Il n’y a pas entre nous une grande affinité physique ou intellectuelle qui pourrait expliquer notre histoire. Iliane ne se sent pas attirée vers moi, j’aime la regarder et la toucher mais je suis peu réceptif à ses caresses. Quant aux miennes, elles en restent souvent au stade de l’effleurement : si je la touche en profondeur c’est un magma de tensions qui remonte à la surface.
C’est une femme, de par son expérience, parfaitement consciente des égarements de la vie amoureuse. J’espère avoir mis en évidence cette qualité à travers les extraits de nos échanges. En même temps elle éprouve un désarroi pour ce qui touche à sa vie sociale. Elle affronte avec colère un état de dépendance dont elle essaie de déjouer les apparences, croyant reconnaître son père chez le gourou, le thérapeute, l’ami, l’amant. Cette crise a été un moment fort et douloureux de notre relation intime (voir « La voie de l’extase (3) »). Je reste pour elle un homme qui la prend en voiture, l’invite au cinéma, au restaurant, lui fait de petits cadeaux… Elle a de la difficulté à accepter ces gestes qu’elle associe encore à de la dépendance affective et à une soumission au désir de l’homme.
Bien que nous ayons fait du chemin ensemble, Iliane revendique des étapes de son évolution dans lesquelles je n’ai joué aucun rôle. C’est ainsi qu’elle accorde beaucoup d’importance à ce qu’elle découvre dans des stages de « tantra ». Mais elle reconnaît volontiers que l’important est ce qu’elle en a compris et reconstruit. Nos discussions sur ce sujet n’aboutissant à rien de constructif, j’ai eu envie de voir sur place. C’est ainsi que je me suis inscrit à l’un de ces stages. Je reprends mon journal pour relater cette expérience.
Vendredi 11 février 2005
Le train d’Iliane a beaucoup de retard. Nous roulons jusqu’à minuit pour atteindre le lieu du stage.
A l’arrivée nous dînons tranquillement. La maison est presque vide, la plupart des stagiaires s’étant annoncés pour le lendemain matin. L’animateur arrive et vient nous saluer. Il est tellement ressemblant à la photo du dépliant que je n’ai aucune surprise. Je lui tends la main distraitement, sans me lever. J’observe Iliane, frémissante comme une écolière face au maître redouté ; elle attend de moi une marque d’émotion : « Alors ? » — « Alors rien ». Il me rappelle un animateur d’émissions de divertissement sur la télévision. Pas envie de rire.
···
Travail à faire:
(a) Recopiez le passage du texte fourni qui s'ouvre sur les mots contenant « Il n’y a pas » et se ferme sur « à la surface. ».
(b) D'après le texte fourni, jusqu'à quelle heure Iliane et son compagnon roulent-ils pour atteindre le lieu du stage ?
···
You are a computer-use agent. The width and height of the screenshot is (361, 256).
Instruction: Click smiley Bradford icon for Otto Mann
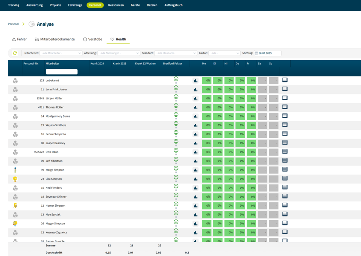(176, 151)
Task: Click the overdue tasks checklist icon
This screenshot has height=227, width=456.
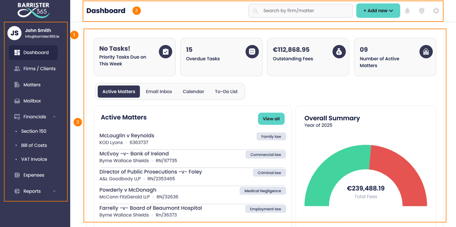Action: [252, 52]
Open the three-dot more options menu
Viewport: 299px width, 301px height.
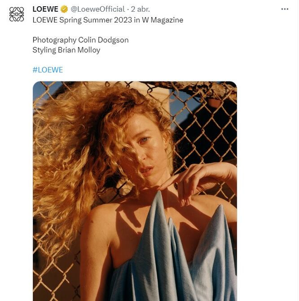285,9
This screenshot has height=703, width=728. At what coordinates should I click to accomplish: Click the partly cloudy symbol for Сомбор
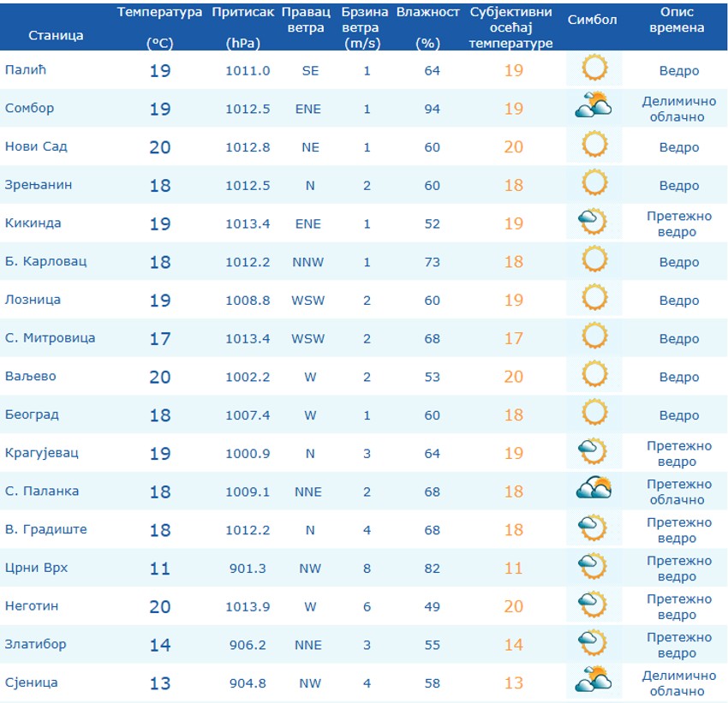[594, 104]
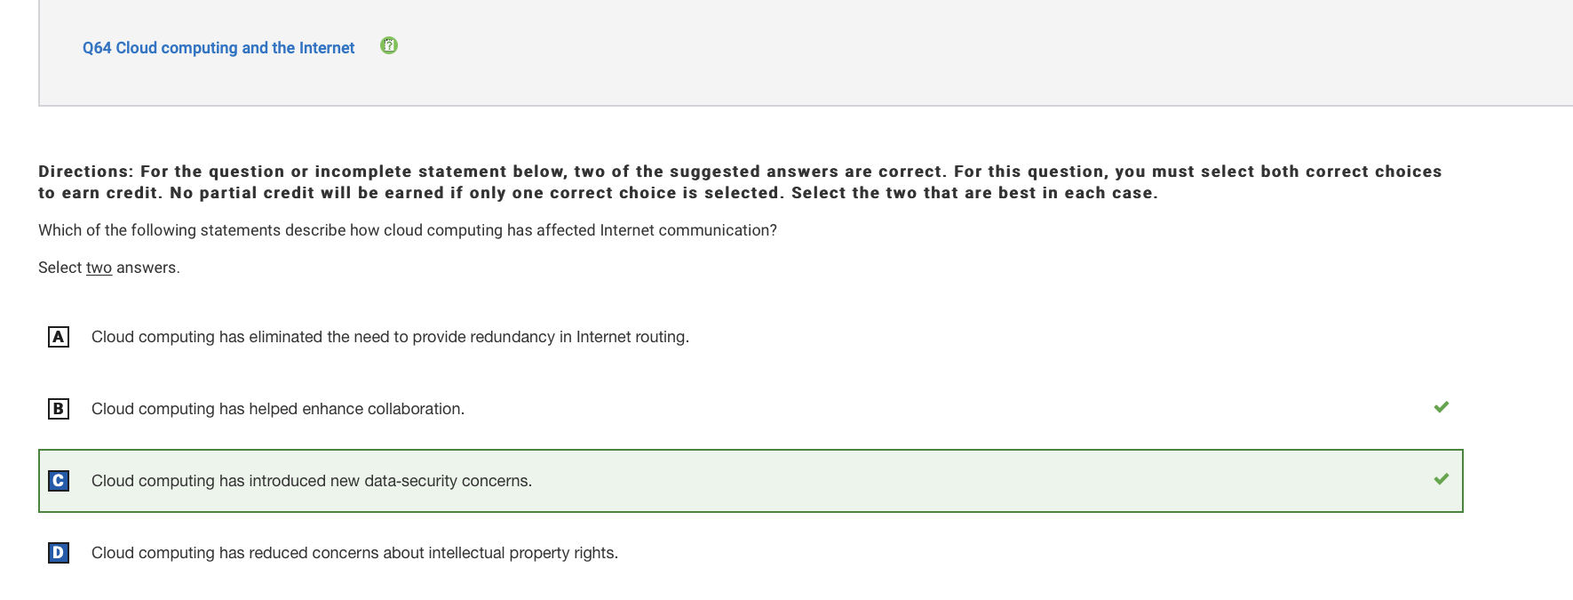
···
Corrigé de l'exercice:
(a)
Il n’y a pas entre nous une grande affinité physique ou intellectuelle qui pourrait expliquer notre histoire. Iliane ne se sent pas attirée vers moi, j’aime la regarder et la toucher mais je suis peu réceptif à ses caresses. Quant aux miennes, elles en restent souvent au stade de l’effleurement : si je la touche en profondeur c’est un magma de tensions qui remonte à la surface.

(b) Jusqu'à minuit.